Problem
Using the data below, find how many lines include the word "settings" and report that figure alone.

Input data
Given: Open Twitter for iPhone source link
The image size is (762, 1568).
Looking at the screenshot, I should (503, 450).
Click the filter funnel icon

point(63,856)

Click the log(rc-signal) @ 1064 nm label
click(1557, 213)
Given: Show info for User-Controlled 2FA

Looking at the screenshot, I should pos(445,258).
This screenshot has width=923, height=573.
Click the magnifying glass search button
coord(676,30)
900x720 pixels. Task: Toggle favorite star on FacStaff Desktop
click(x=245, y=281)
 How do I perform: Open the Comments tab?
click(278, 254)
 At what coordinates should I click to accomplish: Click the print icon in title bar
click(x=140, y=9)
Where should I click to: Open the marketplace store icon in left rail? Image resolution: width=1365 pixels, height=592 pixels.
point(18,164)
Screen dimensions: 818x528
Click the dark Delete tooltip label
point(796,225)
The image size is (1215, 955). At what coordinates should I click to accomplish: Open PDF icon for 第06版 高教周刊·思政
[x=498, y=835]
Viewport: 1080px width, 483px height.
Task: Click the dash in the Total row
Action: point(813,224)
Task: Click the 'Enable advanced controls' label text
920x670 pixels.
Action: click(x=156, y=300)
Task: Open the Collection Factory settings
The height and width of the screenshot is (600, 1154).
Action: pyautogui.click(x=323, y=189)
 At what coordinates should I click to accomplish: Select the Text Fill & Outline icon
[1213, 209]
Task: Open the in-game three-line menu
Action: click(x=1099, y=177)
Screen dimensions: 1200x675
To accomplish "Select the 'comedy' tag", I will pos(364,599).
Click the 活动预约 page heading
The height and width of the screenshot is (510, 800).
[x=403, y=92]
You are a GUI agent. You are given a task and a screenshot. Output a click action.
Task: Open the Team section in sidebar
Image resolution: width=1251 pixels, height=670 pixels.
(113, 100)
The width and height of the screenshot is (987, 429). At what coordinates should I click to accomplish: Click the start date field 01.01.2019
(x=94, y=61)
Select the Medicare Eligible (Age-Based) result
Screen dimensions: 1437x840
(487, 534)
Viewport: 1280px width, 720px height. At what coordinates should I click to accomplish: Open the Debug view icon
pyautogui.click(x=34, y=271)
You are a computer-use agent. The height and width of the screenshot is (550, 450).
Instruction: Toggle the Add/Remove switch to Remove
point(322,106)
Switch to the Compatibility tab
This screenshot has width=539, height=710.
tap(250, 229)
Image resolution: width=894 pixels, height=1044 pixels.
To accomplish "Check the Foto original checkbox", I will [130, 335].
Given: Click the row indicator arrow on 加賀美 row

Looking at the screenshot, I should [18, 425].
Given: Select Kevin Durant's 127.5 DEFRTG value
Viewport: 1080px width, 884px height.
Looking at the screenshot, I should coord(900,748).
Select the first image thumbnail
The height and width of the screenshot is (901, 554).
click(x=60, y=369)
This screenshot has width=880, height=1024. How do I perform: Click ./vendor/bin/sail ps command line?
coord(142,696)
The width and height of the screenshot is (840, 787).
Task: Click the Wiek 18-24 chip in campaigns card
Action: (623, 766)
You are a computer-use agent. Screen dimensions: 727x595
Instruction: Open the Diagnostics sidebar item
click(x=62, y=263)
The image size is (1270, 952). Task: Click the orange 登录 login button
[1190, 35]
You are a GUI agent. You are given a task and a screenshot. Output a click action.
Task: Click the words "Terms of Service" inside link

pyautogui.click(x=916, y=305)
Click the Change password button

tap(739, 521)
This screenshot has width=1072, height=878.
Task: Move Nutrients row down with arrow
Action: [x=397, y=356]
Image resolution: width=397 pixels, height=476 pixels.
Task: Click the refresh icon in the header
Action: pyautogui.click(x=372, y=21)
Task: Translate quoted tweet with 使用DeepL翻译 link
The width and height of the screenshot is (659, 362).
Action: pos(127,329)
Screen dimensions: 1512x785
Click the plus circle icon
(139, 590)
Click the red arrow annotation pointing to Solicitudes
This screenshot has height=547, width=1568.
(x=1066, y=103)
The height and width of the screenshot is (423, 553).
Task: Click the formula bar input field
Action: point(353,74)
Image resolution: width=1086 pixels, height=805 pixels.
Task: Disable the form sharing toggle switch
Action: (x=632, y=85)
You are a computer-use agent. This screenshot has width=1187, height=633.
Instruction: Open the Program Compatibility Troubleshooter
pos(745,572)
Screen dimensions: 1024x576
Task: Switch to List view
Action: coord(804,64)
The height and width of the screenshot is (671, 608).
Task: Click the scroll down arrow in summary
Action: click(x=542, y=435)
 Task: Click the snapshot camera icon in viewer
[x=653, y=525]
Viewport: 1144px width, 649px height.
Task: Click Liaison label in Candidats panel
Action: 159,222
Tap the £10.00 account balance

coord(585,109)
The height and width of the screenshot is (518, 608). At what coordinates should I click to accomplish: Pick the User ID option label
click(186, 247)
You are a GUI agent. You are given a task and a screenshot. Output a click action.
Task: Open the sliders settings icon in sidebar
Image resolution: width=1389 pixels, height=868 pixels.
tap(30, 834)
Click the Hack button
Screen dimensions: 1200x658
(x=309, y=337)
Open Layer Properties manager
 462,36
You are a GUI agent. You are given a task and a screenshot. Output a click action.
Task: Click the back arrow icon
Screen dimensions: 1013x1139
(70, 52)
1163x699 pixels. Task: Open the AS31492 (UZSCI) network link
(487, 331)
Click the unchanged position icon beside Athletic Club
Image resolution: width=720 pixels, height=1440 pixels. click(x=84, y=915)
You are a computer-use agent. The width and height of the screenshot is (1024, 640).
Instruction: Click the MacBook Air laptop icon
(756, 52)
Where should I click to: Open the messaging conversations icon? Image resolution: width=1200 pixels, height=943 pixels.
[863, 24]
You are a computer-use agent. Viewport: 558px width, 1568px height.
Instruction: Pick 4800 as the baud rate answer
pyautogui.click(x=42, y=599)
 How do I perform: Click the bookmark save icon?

Result for this task
2